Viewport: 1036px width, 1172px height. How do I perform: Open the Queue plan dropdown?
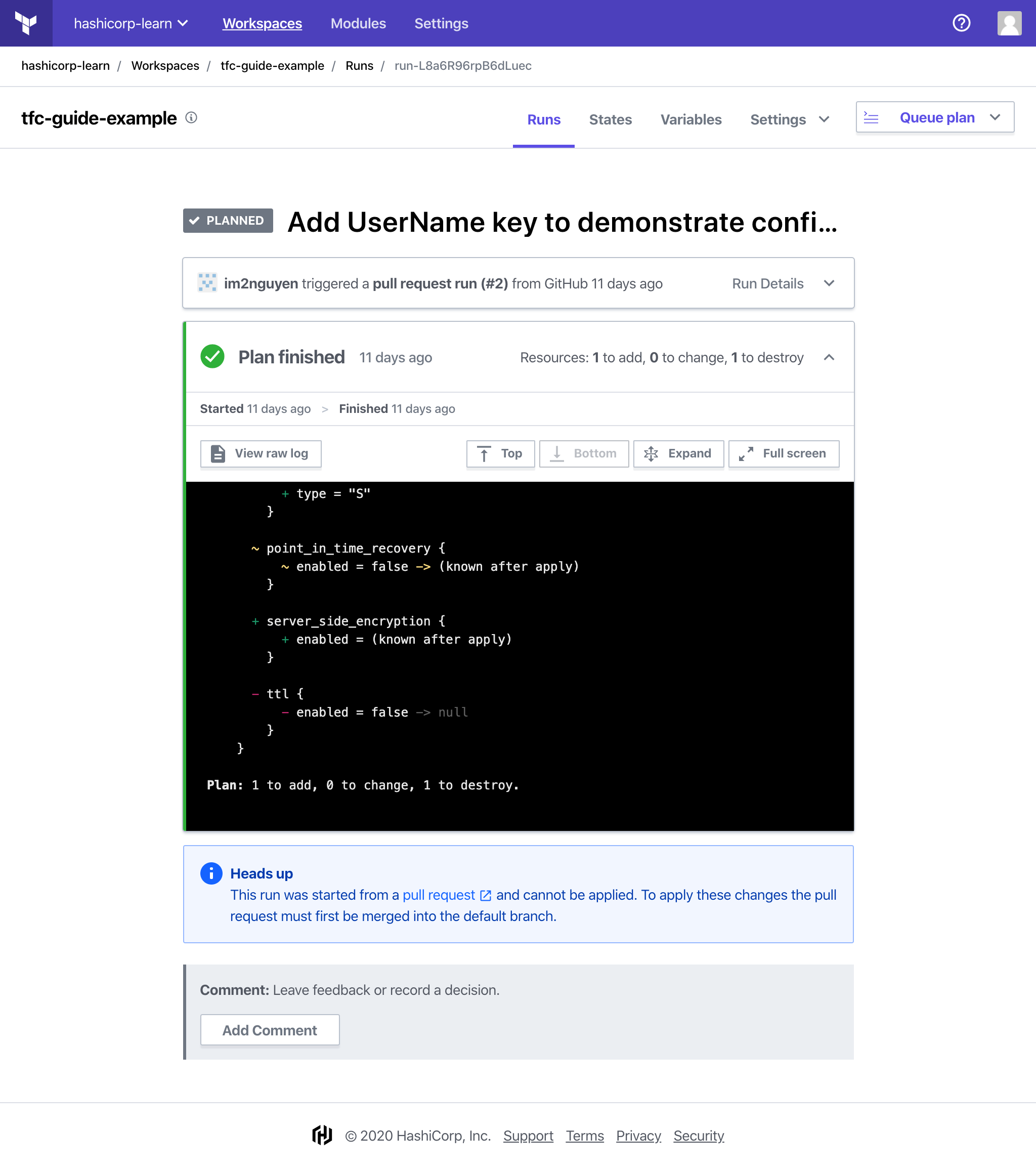(995, 117)
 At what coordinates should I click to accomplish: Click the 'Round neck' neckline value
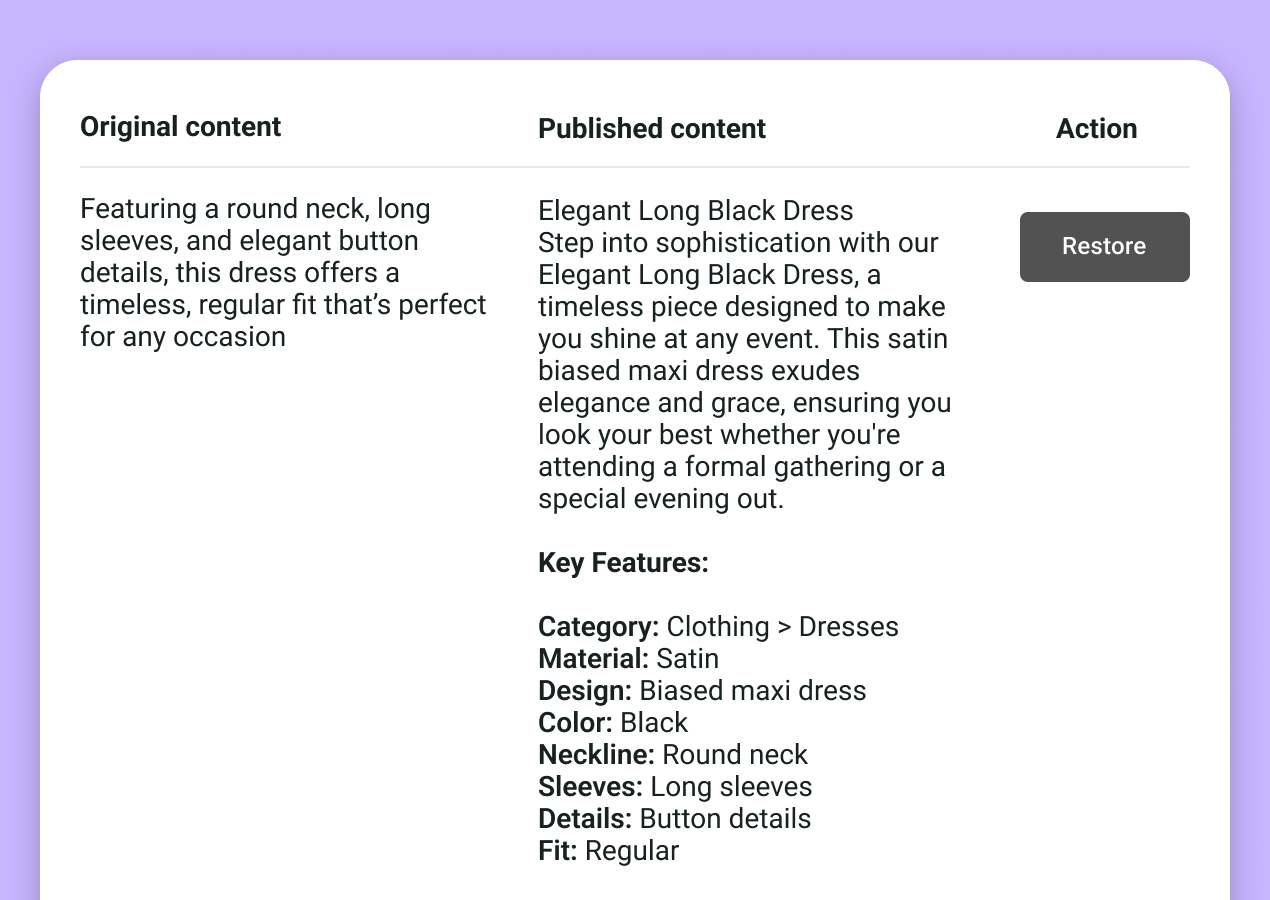[x=735, y=755]
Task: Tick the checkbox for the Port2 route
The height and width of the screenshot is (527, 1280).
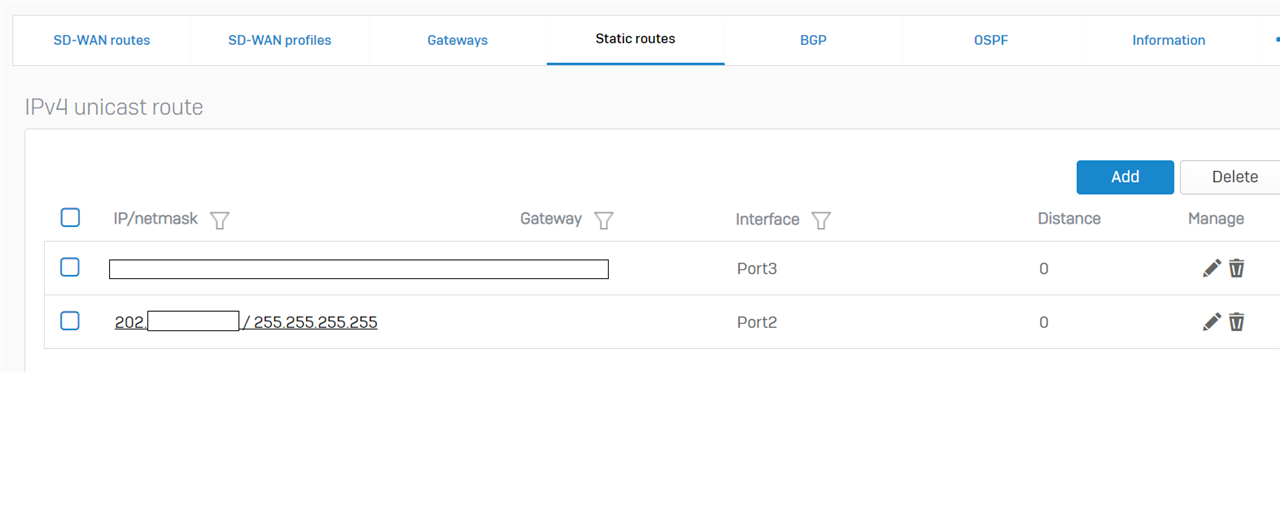Action: 70,321
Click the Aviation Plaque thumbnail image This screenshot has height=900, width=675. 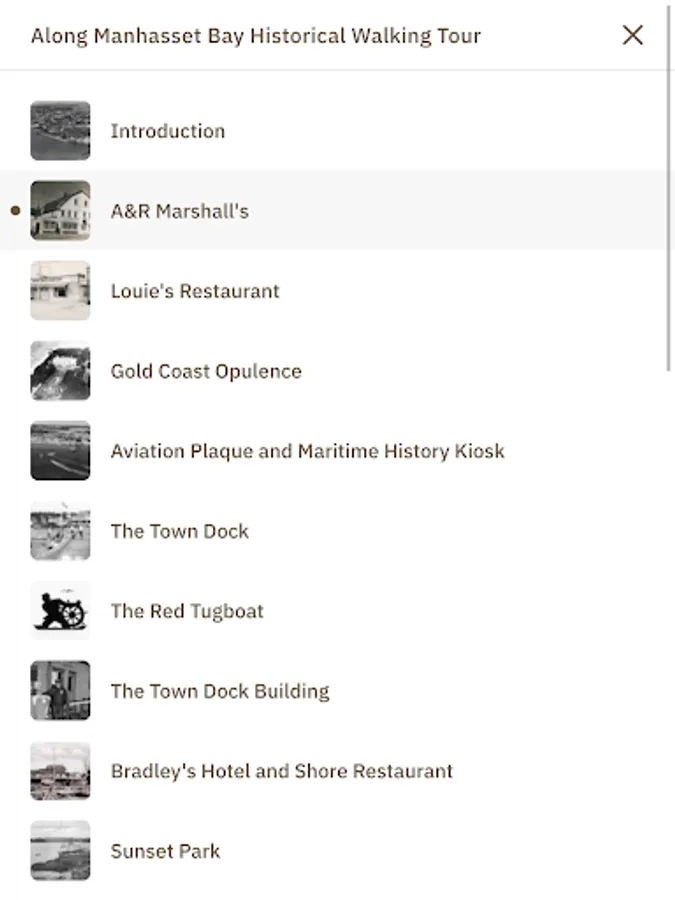[60, 451]
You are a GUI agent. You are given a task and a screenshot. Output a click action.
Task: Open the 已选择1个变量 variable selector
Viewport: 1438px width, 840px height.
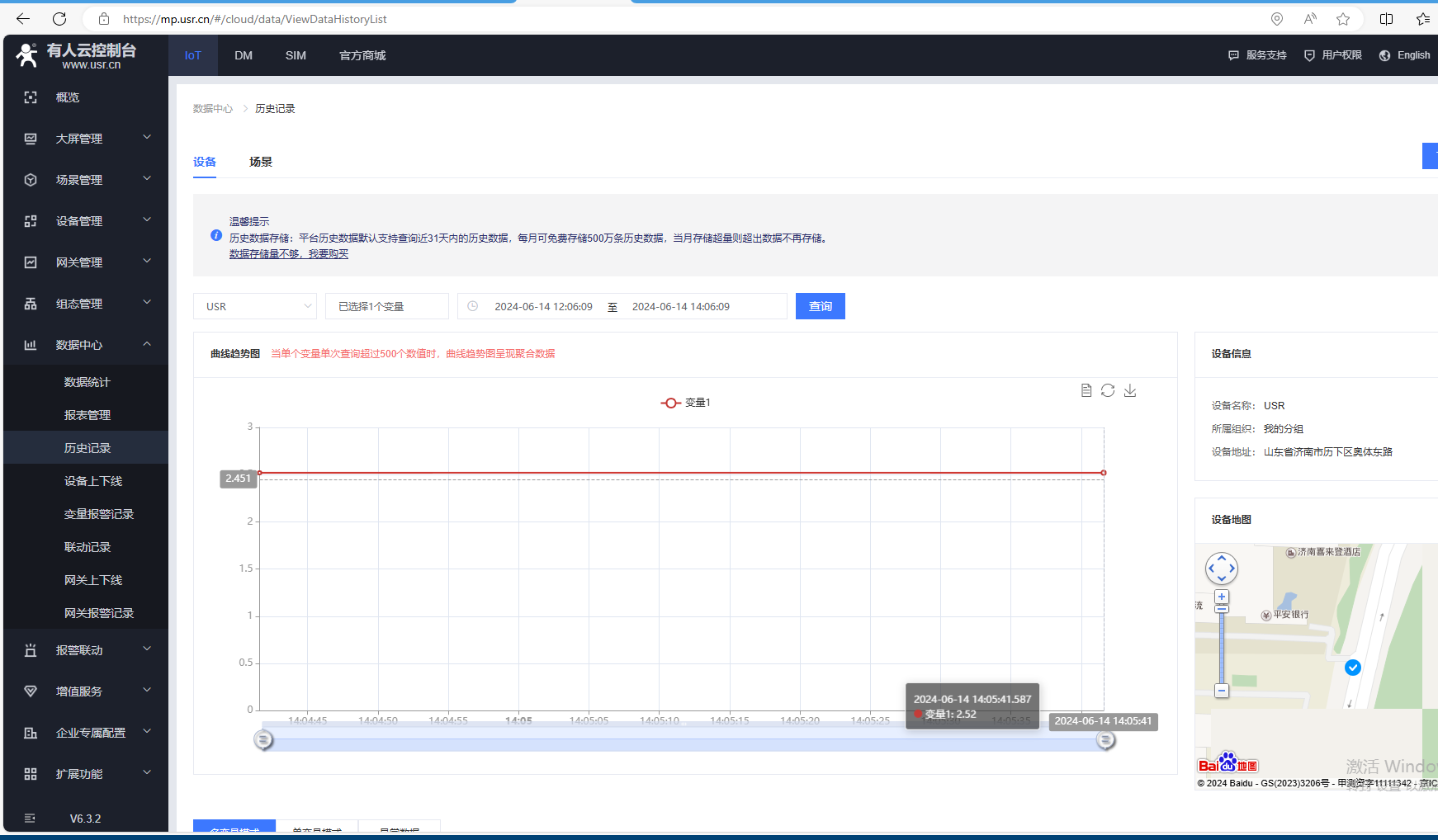tap(386, 306)
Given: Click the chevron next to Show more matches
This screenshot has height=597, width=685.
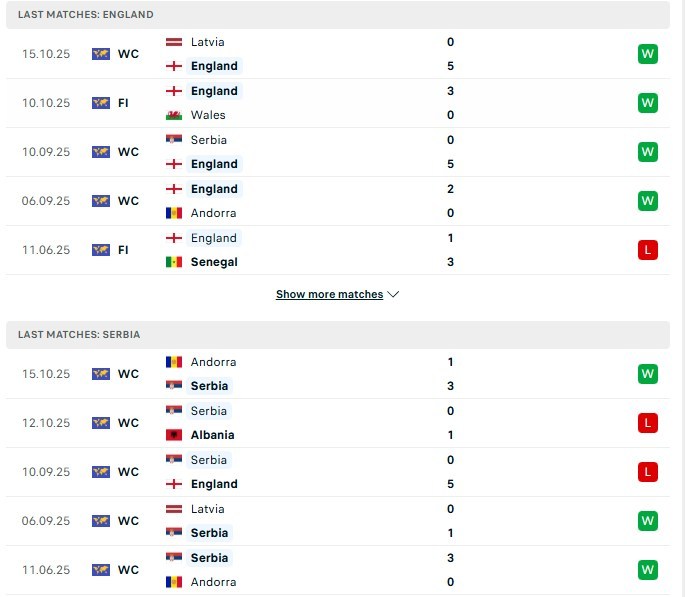Looking at the screenshot, I should click(x=393, y=295).
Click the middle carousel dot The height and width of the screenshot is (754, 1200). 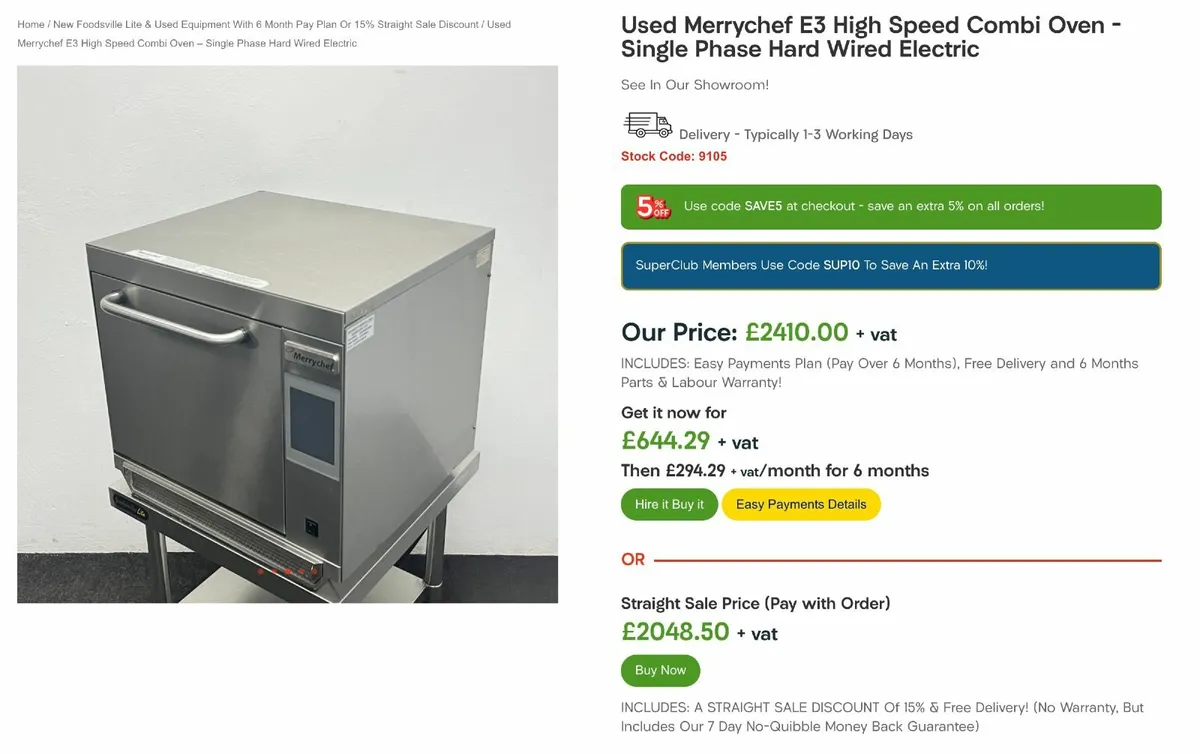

• **Short task**
Collect each line of the records that contains the string "Viewport". Case counts.

• **Result of this task**
Viewport: 1036px width, 1172px height. How do I perform: Open the Queue plan dropdown?
Viewport: 1438px width, 840px height.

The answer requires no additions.